Research Agent for Market Mapping
A multi-step AI agent that builds competitive landscape maps from a seed company or category — surfacing players, positioning patterns, and white space within minutes.
- research
- market intelligence
- multi-step
- Claude
What this agent does
Given a seed company name or market category, this agent returns a structured competitive landscape: who the players are, how they position themselves, what the common patterns are, and where the gaps appear to be.
A task that previously took 4–6 hours of manual research now takes 8–12 minutes.
Agent architecture
The agent runs as a multi-step chain with a supervisor model and tool-using subagents:
Step breakdown
Step 1: Player identification
The supervisor breaks the input into a search strategy. For a seed company, it first identifies the category, then finds adjacent players using Exa’s neural search. For a seed category, it searches directly.
The player list typically returns 12–20 companies. The agent filters these against basic criteria (active website, appears to be a real product, not just a review site) before proceeding.
Step 2: Positioning data collection
For each company on the list, the agent fetches:
- Homepage headline and subheadline
- Pricing page (if public)
- “About” or mission statement
- Any case studies or customer logos visible on the homepage
This is the most expensive step — one Exa call per company. The agent batches these in parallel to stay within rate limits.
Step 3: Pattern recognition
The supervisor processes all positioning data together and identifies:
- Common positioning axes (e.g., “ease of use vs. power,” “SMB vs. enterprise”)
- Shared language patterns (terms that appear in 5+ positioning statements)
- Pricing model clusters (free tier, per-seat, usage-based, etc.)
- Who is targeting whom (explicit or implied customer segments)
Step 4: Gap analysis
The final step asks: given this landscape, what positioning is noticeably absent?
This is the most model-dependent step and the least reliable.
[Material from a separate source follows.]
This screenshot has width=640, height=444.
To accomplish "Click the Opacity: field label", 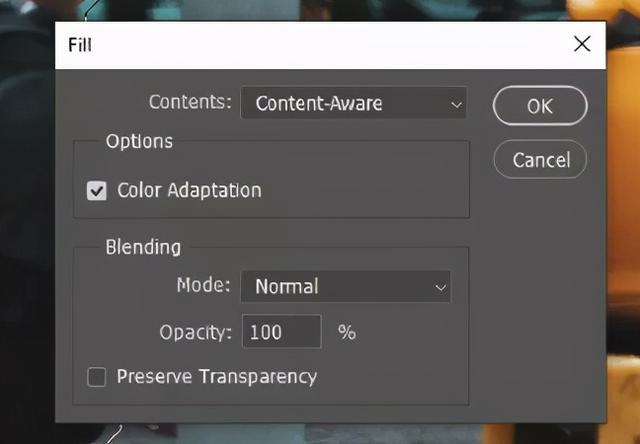I will click(x=196, y=333).
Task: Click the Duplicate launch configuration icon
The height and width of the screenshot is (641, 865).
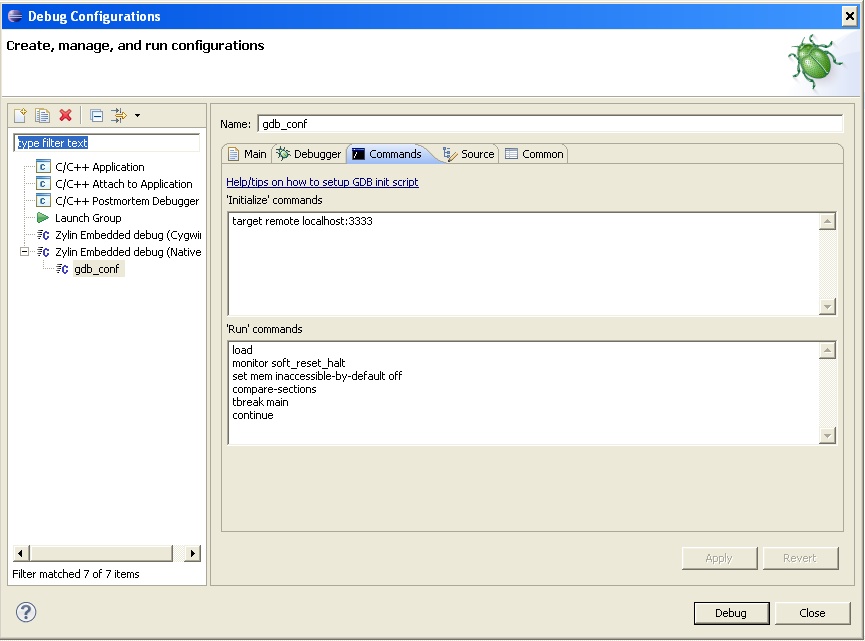Action: pyautogui.click(x=42, y=116)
The agent flags this output explicitly as “interpretive” rather than “factual” — it is useful for hypothesis generation, not as ground truth.
Sample output (truncated)
Category: AI meeting assistants
Players identified: 14
Positioning clusters:
• "Never take notes again" — 6/14 players
• "Built for [specific team]" — 4/14 players
• "Privacy-first / on-premise" — 2/14 players
Common language:
action items, follow-up, transcript, integrates with, searchable
Pricing clusters:
Free tier: 9/14
Per-seat ($12–$25/mo): 8/14
Enterprise / contact sales: 11/14
Apparent gaps:
• No player prominently positions on async-first (meetings you were not in)
• No player targeting finance teams specifically (despite high meeting load)
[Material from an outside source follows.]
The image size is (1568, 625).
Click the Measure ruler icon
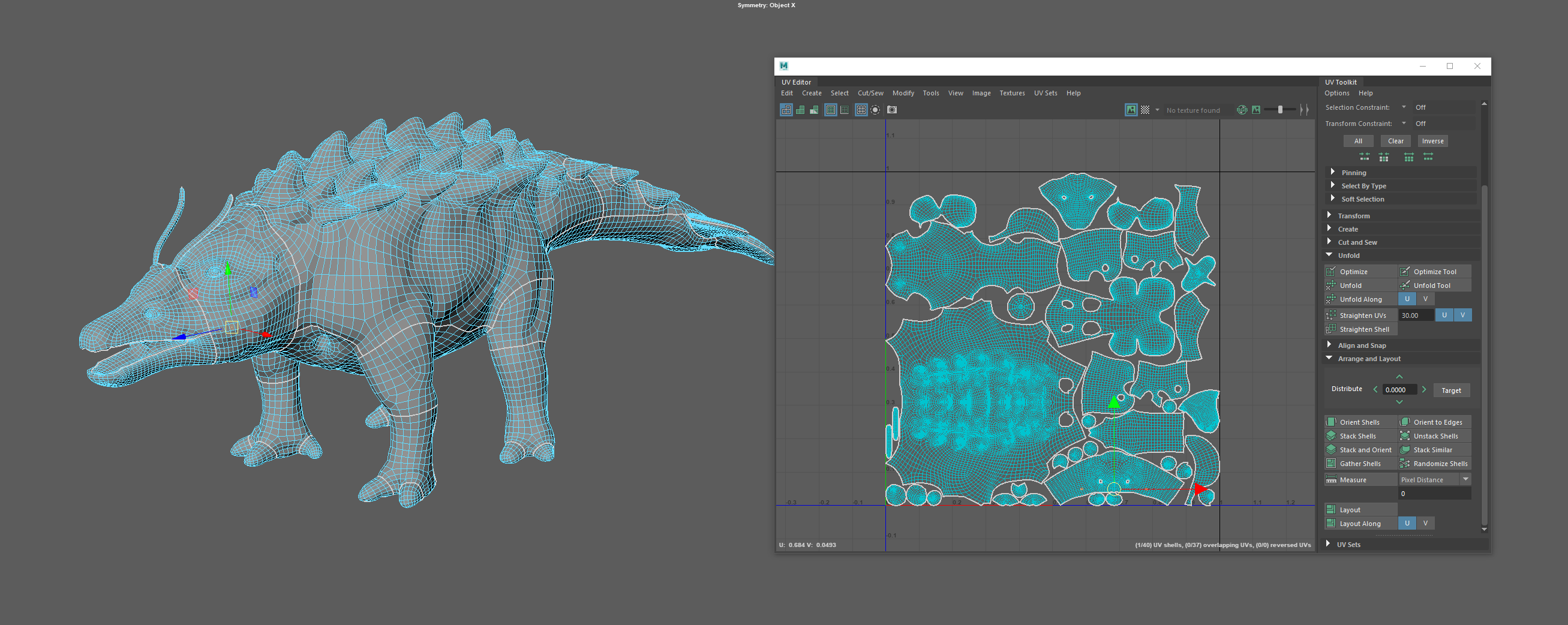click(x=1331, y=480)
• "Search across all past meetings" underemphasized given technical capability
Reliability and limitations
The agent is reliable on the factual steps (player identification, positioning data) and useful-but-imperfect on the interpretive steps (gap analysis).
Common failure modes:
- Thin positioning data: Companies with a single-page site or a marketing-heavy homepage give the agent less to work with. Output quality drops.
- Fast-moving categories: In very active markets, 20% of the competitive landscape may have shifted since the agent last ran. This is a timestamp problem, not a model problem.
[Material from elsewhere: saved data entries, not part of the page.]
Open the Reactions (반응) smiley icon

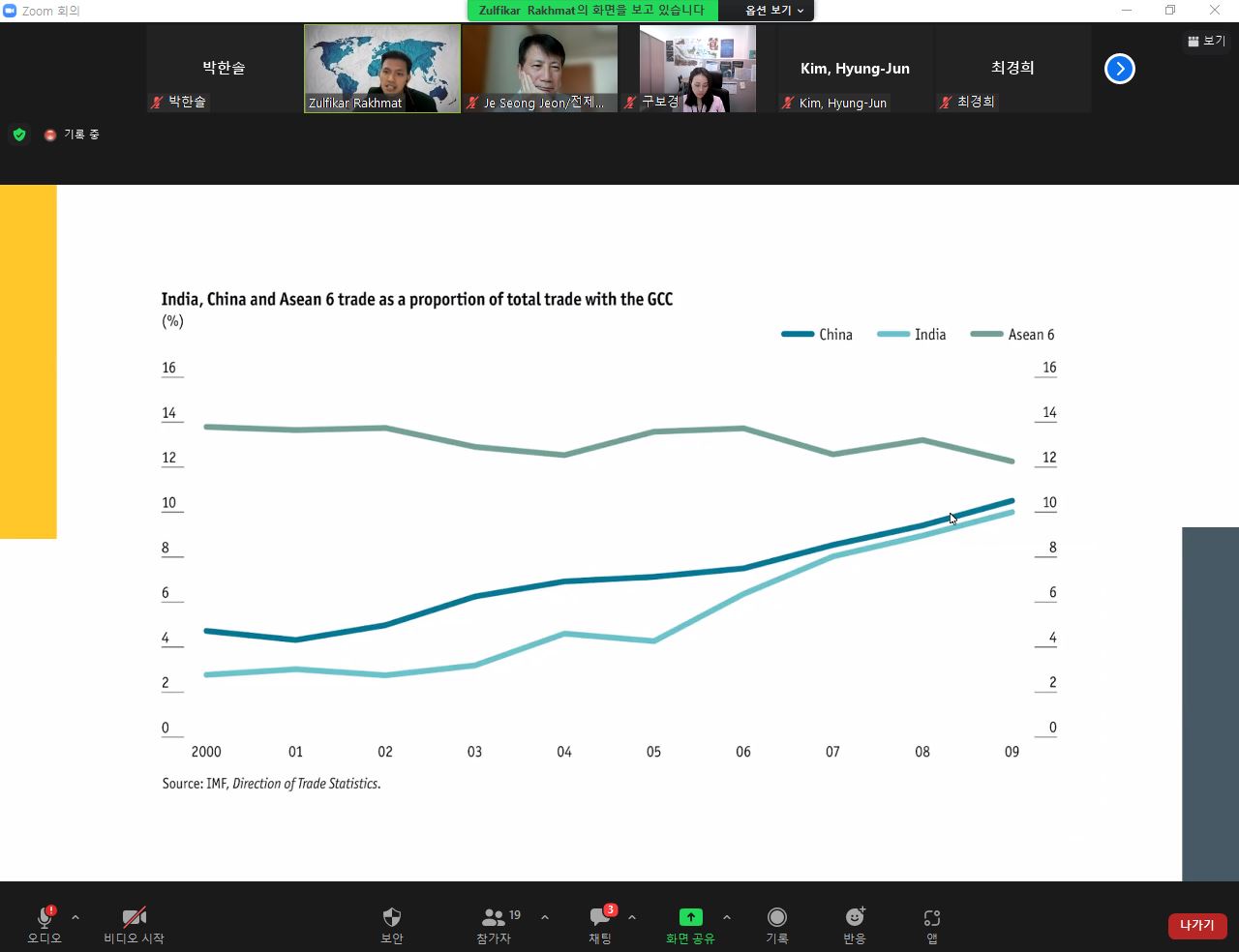[x=854, y=917]
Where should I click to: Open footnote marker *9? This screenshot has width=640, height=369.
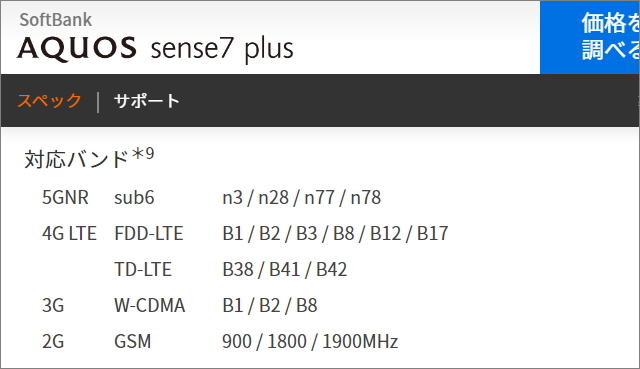pyautogui.click(x=143, y=155)
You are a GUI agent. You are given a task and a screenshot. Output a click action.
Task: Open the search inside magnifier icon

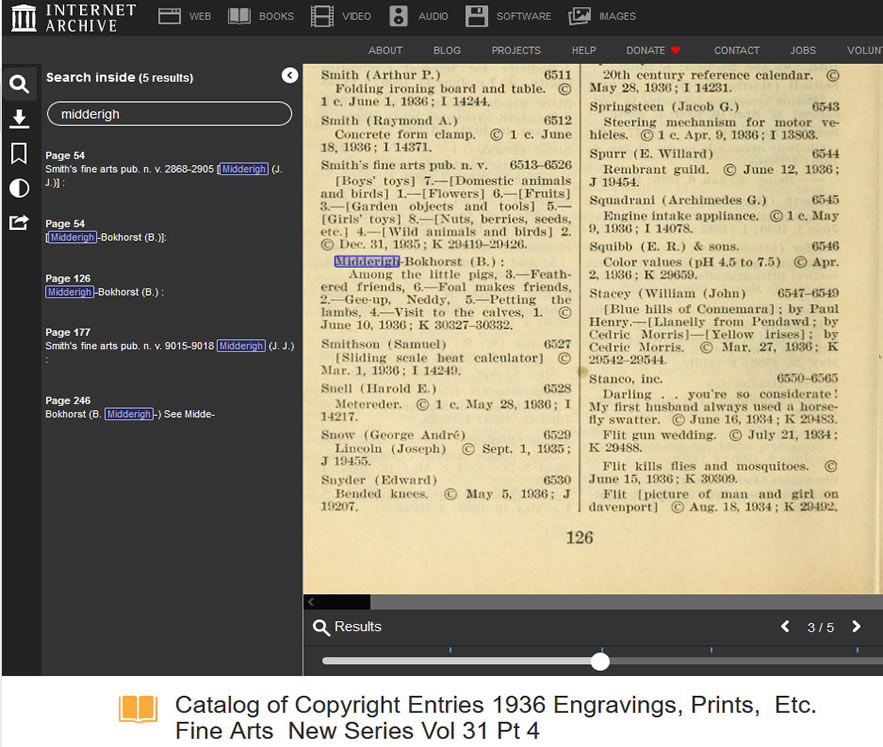click(19, 84)
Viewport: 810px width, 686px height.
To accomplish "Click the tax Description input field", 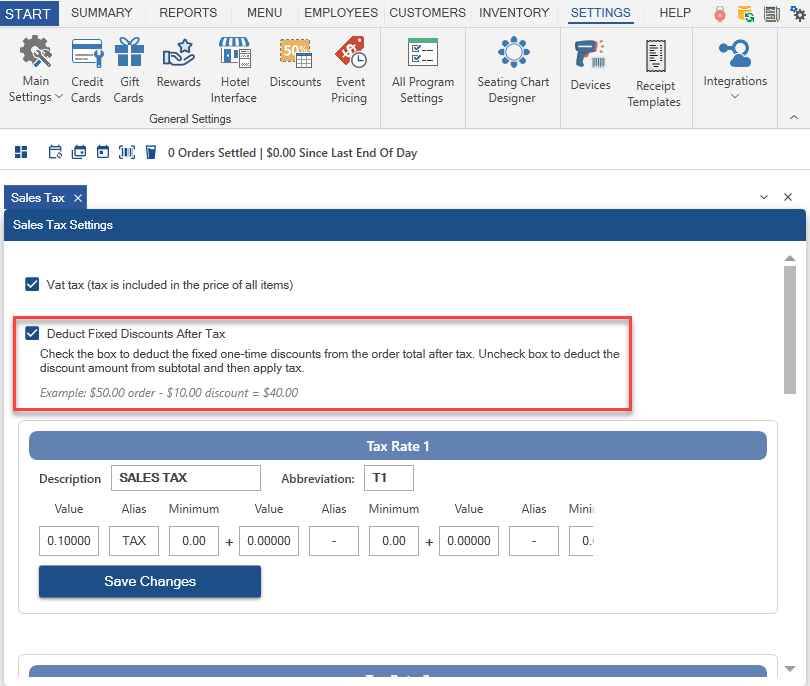I will [x=185, y=478].
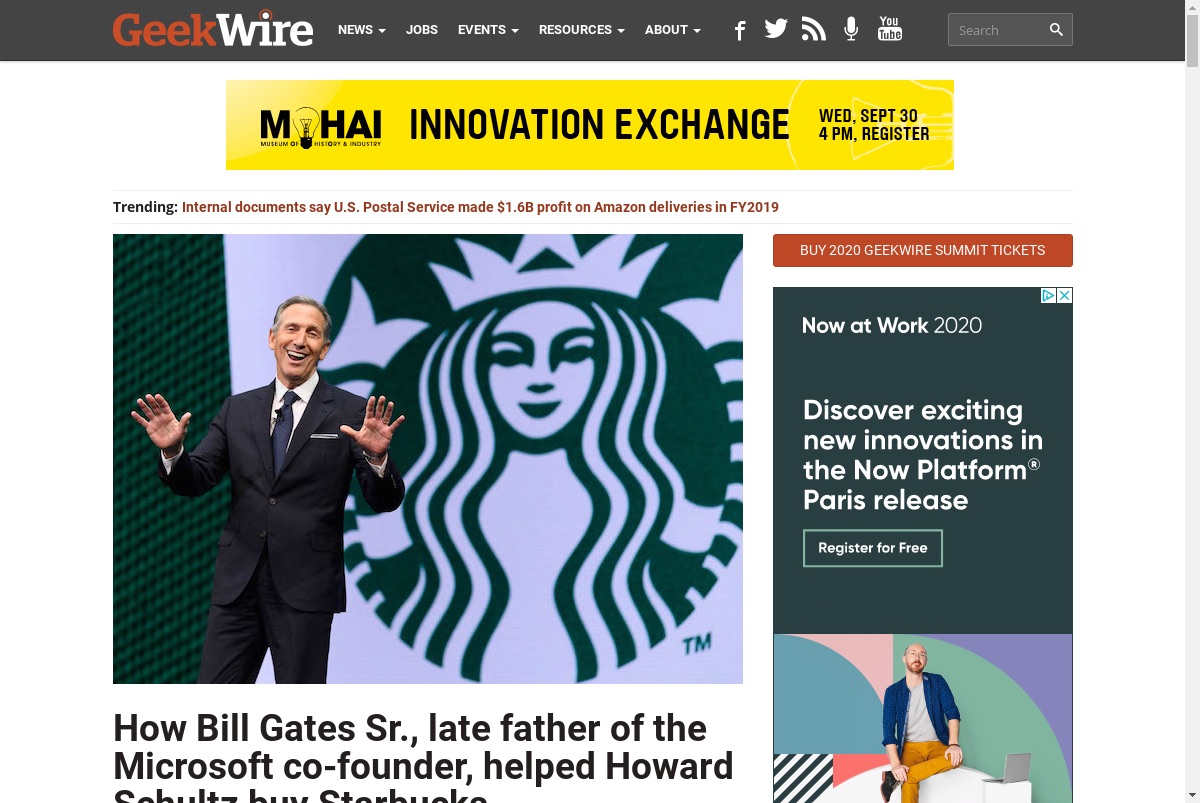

- Stealth or pre-launch players: Exa searches find public pages. Companies not yet marketing themselves are invisible.
The agent is best used as a starting point, not a final answer. It eliminates 80% of the research time and surfaces the right questions. A human analyst still needs to verify the most important claims.
Infrastructure notes
The agent is implemented in Python using the Anthropic SDK with tool use. The Exa integration uses their search_and_contents endpoint for combined search + scraping. Total API cost per run: approximately $0.40–$0.80 depending on category size.